Written by Caitlyn P

When I was little, my mom would read me stories before I went to bed, but my favorite nights were the ones when she would make up her own stories and tell them to me, about a little girl with my name who went on adventures with mermaids or bears or her team of stuffed animals. Those stories were created for me and kept by me, but what I really remember now is the experience of being a listener.

Humans are natural storytellers. Since early civilizations, people have sat around fires and tell each other stories about how the world was formed, where humans came from, and what their purpose was in the world. In many ways, we still do this today. And the reason we tell stories today is perhaps the same reason we’ve always told stories. Whether it’s a quick sentence summarizing an experience or a full-blown retelling of an incident, there’s something very human in the act of sharing a story with another person.

When we tell a story, as well as when we listen to one, we are engaging in a sort of connection with one or two or several other people. In an article about the importance of stories, Dr. Kirsti A. Dyer points out that storytelling is one of the oldest healing arts, practiced by grieving individuals to cope with loss or illness, and that stories told by others can provide hope.

Media Psychologist Dr. Pamela Rutledge, in an article on the psychology of storytelling, points to evidence that storytelling helps us get in touch with a deeper part of ourselves and, through mythology and symbolism, broadens our understanding of universal truths and patterns in the way we experience life.

Dyer also says that stories can also inspire others to share their own experiences. The thing about experience is that, as humans, we all see and feel and know things that we can show to others through the stories we tell them, and even if the listener has never seen or felt or known those same things, they will be able to connect to at least a small part of what is being told to them. And isn’t connection what we’re all looking for?

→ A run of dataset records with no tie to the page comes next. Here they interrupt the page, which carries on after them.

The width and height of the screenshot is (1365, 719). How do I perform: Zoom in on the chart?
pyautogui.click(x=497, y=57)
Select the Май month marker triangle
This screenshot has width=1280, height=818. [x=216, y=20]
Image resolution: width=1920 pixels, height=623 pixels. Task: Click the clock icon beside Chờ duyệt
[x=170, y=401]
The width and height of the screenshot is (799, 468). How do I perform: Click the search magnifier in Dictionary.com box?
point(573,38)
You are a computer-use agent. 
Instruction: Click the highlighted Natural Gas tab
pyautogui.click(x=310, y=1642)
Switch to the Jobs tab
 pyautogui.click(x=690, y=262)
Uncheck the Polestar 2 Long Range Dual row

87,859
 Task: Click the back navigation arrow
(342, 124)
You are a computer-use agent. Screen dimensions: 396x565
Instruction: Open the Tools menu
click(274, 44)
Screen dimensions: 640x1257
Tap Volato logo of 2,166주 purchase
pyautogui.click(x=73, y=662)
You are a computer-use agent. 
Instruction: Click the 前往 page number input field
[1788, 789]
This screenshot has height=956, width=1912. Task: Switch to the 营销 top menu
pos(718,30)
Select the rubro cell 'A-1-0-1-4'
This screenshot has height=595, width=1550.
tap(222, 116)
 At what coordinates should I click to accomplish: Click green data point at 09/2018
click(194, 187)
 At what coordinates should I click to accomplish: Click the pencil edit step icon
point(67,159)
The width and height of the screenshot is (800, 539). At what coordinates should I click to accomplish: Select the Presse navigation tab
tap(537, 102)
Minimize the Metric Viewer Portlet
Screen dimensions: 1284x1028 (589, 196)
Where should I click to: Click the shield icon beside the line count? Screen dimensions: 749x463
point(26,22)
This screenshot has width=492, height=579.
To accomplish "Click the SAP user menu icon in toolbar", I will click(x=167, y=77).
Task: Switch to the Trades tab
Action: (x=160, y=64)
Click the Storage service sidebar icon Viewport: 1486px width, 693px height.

Some days, when I realize how fast life moves us from one story to the next, I’m hit with a wave of nostalgia for the made-up stories my mom used to tell me, mainly those shared moments that make up a part of the history of who I am and who I am becoming. I have more experiences now, and more of my own stories—tales of grief, of hope, of the patterns in human life. And partly because I’m a writer, but also partly because I’m just human, I share them.